Studio album by Vico C
- Released: November 18, 2003
- Recorded: 2003
- Studio: Da'Lab Studios (Miami, Florida); Da'Lab Studios (San Juan, Puerto Rico); Imagen Studios (Orlando, Florida);
- Genre: Hip-hop; reggaeton;
- Length: 57:08
- Label: EMI Latin
- Producer: Noriega; Echo; Luny Tunes; D'Mingo; DJ Blass; Menace;

Vico C chronology
| Emboscada (2002) | En Honor a la Verdad (2003) | The Files: The Greatest Hits (2004) |

= En Honor a la Verdad =

En Honor a la Verdad is the sixth studio album by Puerto Rican singer Vico C. It was released on November 4, 2003, in the United States and Puerto Rico and November 18, 2003, by EMI Latin worldwide. The album incorporates aggressive sounds of hardcore rap and reggaeton and explores house, Afro-Cuban son riffs, salsa, along with the production of Noriega, Echo, Luny Tunes, D'Mingo, DJ Blass and Menace. Raging diverse topics from drug addiction, rehabilitation, social conscious, prison, tales and storytelling inspired on the streets of Puerto Rico, it contains 15 tracks, including one skit and three remixes. It featured guest appearances Eddie Dee, Tony Touch and Tego Calderon. The album also includes "5 de Septiembre" dedicated to his daughter.

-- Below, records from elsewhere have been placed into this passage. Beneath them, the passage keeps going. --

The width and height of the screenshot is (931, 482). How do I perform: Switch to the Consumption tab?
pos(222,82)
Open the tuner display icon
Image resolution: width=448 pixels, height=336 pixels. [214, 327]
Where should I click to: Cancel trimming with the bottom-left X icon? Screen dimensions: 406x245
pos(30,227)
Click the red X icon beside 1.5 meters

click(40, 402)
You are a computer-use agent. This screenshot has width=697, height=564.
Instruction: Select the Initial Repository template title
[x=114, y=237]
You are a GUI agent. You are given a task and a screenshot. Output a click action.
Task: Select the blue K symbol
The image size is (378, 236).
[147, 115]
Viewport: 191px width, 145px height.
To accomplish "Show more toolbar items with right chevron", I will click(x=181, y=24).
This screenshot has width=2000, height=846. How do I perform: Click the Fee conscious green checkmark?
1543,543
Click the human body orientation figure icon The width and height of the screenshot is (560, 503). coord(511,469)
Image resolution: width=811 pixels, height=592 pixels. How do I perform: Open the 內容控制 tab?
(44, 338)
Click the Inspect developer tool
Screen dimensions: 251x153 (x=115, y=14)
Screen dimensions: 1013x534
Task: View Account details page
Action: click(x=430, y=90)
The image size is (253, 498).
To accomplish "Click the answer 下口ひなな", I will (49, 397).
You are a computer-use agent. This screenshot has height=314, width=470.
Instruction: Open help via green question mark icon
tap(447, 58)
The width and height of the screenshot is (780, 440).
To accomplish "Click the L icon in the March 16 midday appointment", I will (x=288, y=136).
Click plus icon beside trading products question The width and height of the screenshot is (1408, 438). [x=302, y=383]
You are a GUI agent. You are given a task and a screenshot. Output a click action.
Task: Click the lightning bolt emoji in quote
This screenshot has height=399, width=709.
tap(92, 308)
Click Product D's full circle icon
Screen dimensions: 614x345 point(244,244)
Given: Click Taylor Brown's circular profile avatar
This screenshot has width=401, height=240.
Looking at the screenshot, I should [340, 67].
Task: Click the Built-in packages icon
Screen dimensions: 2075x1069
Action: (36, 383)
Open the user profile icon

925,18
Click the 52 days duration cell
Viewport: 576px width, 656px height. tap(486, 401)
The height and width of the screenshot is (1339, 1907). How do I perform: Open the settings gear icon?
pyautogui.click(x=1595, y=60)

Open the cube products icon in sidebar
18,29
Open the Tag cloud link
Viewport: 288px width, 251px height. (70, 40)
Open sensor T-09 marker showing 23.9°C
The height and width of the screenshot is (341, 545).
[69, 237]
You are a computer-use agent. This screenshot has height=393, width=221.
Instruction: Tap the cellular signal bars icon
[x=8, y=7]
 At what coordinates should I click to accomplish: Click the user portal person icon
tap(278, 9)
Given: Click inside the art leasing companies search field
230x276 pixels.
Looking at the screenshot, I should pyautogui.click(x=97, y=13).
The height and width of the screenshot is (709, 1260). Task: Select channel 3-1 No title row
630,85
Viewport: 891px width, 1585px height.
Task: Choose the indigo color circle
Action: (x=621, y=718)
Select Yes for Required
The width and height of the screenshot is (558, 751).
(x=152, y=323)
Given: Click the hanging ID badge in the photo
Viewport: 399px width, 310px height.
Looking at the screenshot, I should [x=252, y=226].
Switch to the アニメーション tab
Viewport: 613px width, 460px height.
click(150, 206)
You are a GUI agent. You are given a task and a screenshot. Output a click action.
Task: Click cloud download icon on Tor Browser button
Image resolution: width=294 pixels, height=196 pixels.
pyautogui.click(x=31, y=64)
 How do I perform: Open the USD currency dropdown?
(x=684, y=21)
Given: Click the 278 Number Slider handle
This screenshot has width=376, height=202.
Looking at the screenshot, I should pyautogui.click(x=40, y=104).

En Honor a la Verdad received positive reviews. Recorded on a six weeks period and after being incarcerated for six months for violating the terms of a prior parole, the album is described by some critics as edgy, smart and introspective while others considered that it is best album. According to the artist, most of the songs were written in prison. It won Latin Grammy Award for Best Urban Music Album in 2004 and was nominated for Best Urban Performance at Premios Lo Nuestro 2004. Also, it was nominated for Latin Rap/Hip-Hop Album of the Year at 2004 Billboard Latin Music Awards. The album was supported by the release of two official singles: "Para Mi Barrio" and "El Bueno, El Malo y El Feo", later included on the compilation album Guatauba-The Kings of New York, Vol. 2.

En Honor a la Verdad was set to be released on November 18, 2003. However, the date was pushed up to November 4 due the positive reaction and early success of the first two singles in Puerto Rico. It debuted at number five at US Top Latin Albums and number four on US Latin Pop Albums, his highest debut ever at the time. It was certified platinum (Latin field) by the RIAA for shipping 100,000 copies in the United States. The album was re-released, including a 25-minute documentary chronicling the rapper's release from prison and the making of the album.

==Track listing==

| No. | Title | Length |
|---|---|---|
| 1. | "Intro" | 1:04 |
| 2. | "En Honor a la Verdad" | 3:42 |
| 3. | "Capicu" | 4:02 |
| 4. | "5 De Septiembre" (Acoustic Version)" | 3:02 |
| 5. | "Flowowow" | 3:47 |
| 6. | "Para Mi Barrio (feat. Tony Touch and D'Mingo)" | 5:49 |
| 7. | "En la Barberia (Skit)" | 2:02 |
| 8. | "Superman" | 3:42 |
| 9. | "Masacote" | 3:30 |
| 10. | "El Bueno, El Malo y El Feo (feat. Eddie Dee and Tego Calderón)" | 4:17 |
| 11. | "Yerba Mala" | 3:20 |
| 12. | "Mi Forma de Tiradera" | 5:28 |
| 13. | "5 De Septiembre" [Reggaeton Mix]" | 2:57 |
| 14. | "Para Mi Barrio" [Reggaeton Mix] (feat. Tony Touch and D'Mingo)" | 5:57 |
| 15. | "El Bueno, El Malo y El Feo" [Reggaeton Mix]" | 4:29 |
| Total length: |  | 57:08 |

== Charts ==

| Chart (2003) | Peak position |
|---|---|
| US Top Latin Albums (Billboard) | 5 |
| US Latin Pop Albums (Billboard) | 4 |
| US Top Heatseekers (Billboard) | 6 |

== Sales and certifications ==

| Region | Certification | Certified units/sales |
| United States (RIAA) | Platinum (Latin) | 100,000^{^} |
^{^} Shipments figures based on certification alone.